About a week ago, Microsoft released Zune 2.5, the latest update for the Zune media management software. Apparently this software update adds in some functionality that was previously removed (smart playlists) and adds quite a bit of new functions.
Other than the addition of smart playlists, Zune 2.5 didn’t really add any functionality that I envision myself using very often. I found a very good, accurate review of the new software and firmware on Paul Thurrott’s Web site.
In addition to what Paul had to say about the updates, I have to add that I am still sorely disappointed by the limited number of options I have when attempting to sort my music on the Zune, itself. When it comes to my music, I am very obsessive. My personal CD collection of nearly 700 CDs is organized very rigidly. First, I organize the albums alphabetically, according to the artist’s name (if it’s a single artist as opposed to a group or a band, I organize according to last name, but I realize that’s not going to happen any time in the near future when organizing things digitally). From there, I organize each of the artist’s albums chronologically.
The Zune software on the PC allows me to organize my music this way (artists are organized alphabetically, then the albums are organized chronologically, according to release year – although you can also organize the albums alphabetically a-z or z-a, you can organize them according to the date you added them to your watched folders and you can now organize them according to genre). However, the Zune firmware does not allow you nearly as many options. You only have a handful of options.
You can browse your artists alphabetically. Then, when you choose an artist, you only have the option to organize your albums alphabetically.
You can also browse all of your albums, all of your tracks or all of your genres, alphabetically, but you can’t narrow down your choices in any way.

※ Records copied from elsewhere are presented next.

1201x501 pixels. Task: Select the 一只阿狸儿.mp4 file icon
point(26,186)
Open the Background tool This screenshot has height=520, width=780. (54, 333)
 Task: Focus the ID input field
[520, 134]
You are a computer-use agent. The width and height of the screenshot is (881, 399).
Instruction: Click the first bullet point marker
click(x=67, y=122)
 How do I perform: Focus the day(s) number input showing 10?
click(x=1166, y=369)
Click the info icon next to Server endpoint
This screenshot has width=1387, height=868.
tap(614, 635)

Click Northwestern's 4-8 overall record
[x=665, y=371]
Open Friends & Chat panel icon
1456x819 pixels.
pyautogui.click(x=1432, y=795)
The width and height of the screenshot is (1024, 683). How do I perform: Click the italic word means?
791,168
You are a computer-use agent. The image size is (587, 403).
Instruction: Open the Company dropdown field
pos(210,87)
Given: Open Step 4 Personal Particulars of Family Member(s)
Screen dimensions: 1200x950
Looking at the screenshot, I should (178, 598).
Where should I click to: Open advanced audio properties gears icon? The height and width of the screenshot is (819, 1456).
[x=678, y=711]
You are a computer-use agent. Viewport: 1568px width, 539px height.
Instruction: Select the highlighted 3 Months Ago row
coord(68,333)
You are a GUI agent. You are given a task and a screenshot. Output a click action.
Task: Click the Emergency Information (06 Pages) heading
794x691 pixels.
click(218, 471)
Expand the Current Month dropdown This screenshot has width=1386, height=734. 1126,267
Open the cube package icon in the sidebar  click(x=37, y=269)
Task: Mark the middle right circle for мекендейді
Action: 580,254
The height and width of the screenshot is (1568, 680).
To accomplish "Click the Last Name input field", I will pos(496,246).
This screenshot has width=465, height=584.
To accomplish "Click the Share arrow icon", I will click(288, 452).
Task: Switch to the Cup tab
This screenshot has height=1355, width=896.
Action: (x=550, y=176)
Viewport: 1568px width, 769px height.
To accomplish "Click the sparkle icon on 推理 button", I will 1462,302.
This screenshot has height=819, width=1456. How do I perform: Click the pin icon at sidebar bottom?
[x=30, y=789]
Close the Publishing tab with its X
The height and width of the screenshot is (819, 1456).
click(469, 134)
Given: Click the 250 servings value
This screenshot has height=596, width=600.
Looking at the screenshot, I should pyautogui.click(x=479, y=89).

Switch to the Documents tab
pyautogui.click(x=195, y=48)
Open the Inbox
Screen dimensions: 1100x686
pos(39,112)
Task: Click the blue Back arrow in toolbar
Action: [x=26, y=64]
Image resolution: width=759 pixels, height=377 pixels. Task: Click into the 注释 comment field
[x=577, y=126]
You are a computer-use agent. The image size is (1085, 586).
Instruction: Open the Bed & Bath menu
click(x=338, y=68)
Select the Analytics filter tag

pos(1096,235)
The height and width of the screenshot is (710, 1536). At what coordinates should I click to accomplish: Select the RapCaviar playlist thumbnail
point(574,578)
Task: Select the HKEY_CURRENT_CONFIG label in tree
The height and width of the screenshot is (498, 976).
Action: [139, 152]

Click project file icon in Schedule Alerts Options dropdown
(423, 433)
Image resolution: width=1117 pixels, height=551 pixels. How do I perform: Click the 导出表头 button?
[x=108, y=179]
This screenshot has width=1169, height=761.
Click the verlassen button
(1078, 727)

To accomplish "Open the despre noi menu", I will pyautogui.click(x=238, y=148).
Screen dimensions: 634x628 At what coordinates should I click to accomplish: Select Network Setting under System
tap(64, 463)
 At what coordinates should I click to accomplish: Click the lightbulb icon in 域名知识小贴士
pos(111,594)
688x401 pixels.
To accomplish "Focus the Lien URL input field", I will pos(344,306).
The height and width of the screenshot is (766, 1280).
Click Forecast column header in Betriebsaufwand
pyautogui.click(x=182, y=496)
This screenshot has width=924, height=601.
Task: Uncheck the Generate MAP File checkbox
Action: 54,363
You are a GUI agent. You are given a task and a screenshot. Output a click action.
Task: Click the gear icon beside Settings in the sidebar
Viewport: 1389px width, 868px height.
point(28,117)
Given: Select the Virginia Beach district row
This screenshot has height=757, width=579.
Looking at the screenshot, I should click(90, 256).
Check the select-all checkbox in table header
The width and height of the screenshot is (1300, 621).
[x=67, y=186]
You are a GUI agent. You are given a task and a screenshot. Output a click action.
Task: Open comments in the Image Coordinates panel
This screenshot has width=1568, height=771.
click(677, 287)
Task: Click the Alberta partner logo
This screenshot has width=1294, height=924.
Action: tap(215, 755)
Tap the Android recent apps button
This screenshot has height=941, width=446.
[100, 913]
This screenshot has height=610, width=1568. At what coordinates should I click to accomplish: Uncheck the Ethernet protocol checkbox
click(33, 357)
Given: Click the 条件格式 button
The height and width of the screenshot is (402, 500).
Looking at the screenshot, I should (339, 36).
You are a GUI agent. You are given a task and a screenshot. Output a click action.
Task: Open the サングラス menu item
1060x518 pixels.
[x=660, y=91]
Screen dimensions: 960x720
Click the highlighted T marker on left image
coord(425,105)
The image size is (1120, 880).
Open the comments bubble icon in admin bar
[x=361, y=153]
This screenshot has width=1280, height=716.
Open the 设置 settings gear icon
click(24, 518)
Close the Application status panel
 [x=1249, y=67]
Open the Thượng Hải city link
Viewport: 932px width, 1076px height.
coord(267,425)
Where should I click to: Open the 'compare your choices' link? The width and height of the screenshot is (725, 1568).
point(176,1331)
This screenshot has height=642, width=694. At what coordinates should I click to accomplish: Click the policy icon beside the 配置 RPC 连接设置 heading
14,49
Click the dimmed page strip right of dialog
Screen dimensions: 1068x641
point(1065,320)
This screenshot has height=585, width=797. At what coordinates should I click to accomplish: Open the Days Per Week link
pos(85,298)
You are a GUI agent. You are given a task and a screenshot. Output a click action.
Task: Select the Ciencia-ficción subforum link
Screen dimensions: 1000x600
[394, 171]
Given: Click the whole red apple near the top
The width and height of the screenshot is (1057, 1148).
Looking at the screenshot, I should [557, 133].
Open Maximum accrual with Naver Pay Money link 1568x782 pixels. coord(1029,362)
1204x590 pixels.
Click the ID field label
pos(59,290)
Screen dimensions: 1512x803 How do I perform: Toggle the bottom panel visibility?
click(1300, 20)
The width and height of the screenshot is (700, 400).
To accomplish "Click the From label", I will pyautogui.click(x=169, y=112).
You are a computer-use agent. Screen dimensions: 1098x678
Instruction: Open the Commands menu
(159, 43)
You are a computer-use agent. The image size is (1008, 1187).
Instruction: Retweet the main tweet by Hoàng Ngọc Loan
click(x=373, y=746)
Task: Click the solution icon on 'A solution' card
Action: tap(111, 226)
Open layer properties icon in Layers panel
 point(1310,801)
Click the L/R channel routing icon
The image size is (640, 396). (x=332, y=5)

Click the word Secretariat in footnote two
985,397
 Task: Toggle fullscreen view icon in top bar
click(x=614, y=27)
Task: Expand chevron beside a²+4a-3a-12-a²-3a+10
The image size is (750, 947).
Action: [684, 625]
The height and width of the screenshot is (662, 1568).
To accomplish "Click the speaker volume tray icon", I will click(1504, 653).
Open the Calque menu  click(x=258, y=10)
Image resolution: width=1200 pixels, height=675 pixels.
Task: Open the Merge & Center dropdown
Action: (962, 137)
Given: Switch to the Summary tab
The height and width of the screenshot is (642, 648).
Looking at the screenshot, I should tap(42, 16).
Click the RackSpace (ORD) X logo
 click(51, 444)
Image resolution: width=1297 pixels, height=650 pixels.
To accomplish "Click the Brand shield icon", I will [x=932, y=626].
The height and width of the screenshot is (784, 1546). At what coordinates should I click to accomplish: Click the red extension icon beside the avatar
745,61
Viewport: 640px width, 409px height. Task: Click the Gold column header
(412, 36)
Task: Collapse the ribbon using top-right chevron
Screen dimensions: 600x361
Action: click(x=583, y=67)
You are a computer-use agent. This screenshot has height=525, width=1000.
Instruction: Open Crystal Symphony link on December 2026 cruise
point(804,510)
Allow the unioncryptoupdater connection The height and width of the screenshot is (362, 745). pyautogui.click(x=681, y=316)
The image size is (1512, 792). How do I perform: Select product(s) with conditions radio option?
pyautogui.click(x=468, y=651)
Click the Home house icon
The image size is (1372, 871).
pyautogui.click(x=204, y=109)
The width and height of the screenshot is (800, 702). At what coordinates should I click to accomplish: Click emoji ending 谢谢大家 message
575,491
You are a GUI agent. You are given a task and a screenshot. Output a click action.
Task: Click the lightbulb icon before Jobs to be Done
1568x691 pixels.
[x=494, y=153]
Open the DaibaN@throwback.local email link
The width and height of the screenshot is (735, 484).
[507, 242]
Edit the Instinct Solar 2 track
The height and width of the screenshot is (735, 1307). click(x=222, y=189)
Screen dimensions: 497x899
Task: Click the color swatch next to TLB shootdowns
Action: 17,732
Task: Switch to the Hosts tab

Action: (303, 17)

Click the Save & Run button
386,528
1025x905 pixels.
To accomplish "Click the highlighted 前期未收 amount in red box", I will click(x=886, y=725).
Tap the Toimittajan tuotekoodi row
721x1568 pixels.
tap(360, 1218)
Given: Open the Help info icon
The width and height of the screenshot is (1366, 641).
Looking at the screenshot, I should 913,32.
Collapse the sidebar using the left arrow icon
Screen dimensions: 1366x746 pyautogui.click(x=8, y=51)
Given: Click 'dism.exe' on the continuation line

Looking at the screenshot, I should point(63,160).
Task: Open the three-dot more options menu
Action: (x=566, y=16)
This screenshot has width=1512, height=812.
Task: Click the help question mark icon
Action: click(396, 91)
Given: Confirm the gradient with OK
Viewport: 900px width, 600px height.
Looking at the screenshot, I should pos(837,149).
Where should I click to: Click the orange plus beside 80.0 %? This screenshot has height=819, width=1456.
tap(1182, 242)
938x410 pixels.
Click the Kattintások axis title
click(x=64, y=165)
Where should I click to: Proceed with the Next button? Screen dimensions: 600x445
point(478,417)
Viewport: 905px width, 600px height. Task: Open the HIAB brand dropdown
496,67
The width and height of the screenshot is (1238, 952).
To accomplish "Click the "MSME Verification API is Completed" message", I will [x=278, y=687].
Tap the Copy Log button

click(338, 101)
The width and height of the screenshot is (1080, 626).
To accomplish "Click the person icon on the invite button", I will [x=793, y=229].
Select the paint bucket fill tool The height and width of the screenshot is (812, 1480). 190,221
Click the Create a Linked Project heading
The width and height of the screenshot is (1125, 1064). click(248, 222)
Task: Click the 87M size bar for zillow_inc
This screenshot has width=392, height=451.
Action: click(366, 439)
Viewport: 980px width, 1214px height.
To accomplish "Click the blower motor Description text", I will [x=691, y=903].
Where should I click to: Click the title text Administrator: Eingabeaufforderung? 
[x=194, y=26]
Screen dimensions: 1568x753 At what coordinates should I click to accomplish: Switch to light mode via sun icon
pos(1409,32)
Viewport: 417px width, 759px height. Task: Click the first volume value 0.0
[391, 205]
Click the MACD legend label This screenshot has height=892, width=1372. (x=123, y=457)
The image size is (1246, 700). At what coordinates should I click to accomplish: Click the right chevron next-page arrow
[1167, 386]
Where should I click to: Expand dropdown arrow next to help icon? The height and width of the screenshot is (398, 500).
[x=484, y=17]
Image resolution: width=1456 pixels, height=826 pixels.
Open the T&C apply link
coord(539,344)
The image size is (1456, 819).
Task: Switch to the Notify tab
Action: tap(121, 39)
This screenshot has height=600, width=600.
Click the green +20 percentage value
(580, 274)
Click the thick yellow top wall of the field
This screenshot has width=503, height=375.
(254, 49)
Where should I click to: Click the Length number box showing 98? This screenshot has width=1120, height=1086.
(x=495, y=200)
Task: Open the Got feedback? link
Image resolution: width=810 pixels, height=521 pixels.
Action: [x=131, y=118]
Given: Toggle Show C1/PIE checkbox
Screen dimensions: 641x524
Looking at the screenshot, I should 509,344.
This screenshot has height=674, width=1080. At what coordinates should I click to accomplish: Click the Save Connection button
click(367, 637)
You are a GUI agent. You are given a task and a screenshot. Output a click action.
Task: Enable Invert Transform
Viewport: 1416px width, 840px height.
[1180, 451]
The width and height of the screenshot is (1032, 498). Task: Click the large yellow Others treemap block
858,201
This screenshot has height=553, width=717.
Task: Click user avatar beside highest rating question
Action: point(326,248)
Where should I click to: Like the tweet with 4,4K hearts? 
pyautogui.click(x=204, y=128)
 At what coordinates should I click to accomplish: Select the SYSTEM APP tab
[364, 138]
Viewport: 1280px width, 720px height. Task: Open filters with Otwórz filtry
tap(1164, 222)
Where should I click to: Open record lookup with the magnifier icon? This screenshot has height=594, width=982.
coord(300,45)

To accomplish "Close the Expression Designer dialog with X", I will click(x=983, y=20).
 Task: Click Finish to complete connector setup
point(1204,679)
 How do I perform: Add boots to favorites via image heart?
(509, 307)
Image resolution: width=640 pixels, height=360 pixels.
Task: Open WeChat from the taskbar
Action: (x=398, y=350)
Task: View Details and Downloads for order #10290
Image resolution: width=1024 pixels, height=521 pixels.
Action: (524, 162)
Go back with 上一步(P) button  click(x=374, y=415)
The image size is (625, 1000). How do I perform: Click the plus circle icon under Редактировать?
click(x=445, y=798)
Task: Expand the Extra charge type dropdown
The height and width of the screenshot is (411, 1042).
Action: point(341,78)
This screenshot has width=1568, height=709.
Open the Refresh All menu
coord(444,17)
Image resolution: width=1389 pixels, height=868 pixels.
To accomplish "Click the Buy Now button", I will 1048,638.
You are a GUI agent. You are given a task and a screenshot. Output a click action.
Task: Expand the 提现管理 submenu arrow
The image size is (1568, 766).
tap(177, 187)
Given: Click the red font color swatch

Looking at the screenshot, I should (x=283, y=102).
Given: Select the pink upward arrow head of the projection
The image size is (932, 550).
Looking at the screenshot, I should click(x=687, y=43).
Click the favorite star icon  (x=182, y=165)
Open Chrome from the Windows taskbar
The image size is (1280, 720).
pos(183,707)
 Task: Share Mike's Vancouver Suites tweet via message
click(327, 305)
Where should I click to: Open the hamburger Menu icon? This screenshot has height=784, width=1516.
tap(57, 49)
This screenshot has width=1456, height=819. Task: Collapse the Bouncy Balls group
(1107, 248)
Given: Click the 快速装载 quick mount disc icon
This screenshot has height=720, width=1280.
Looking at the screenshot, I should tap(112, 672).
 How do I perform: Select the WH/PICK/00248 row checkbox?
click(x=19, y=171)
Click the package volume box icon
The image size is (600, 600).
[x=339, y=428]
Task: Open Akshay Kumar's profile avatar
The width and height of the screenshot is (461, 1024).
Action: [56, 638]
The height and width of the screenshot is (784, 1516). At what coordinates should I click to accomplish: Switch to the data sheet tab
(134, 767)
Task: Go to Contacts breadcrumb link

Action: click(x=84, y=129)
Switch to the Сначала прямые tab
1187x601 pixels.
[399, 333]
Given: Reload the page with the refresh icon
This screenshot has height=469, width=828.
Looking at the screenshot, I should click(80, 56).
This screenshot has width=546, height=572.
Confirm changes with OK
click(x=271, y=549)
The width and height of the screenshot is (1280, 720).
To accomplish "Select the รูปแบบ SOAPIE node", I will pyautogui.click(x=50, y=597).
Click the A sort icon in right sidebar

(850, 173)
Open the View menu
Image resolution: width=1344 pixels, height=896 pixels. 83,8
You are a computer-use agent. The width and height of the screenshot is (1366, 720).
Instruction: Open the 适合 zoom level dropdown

Anyway, back on topic; I am interested to see how the purchase of television shows will work within the new Zune software. If it’s reasonable, I may do so. However, from what I’ve heard, they’re looking to charge $1.99 per episode (which is similar to the way iTunes apparently offers its TV downloads). That sounds reasonable, at first, but a lot of that is going to depend on the quality of the download.
If the download comes in DVD quality, that’s a good deal. However, if the only option is to download the episode in Zune-quality, that’s a huge ripoff. If you figure the numbers, $1.99 per episode works out to about $30 for an entire standard season of episodes. I can walk into Wal-Mart and purchase the DVD release of most TV shows for anywhere between $20 and $50. Why would I download a video that only looks good on a 3.5-inch screen for basically the same price I could purchase a DVD copy of it?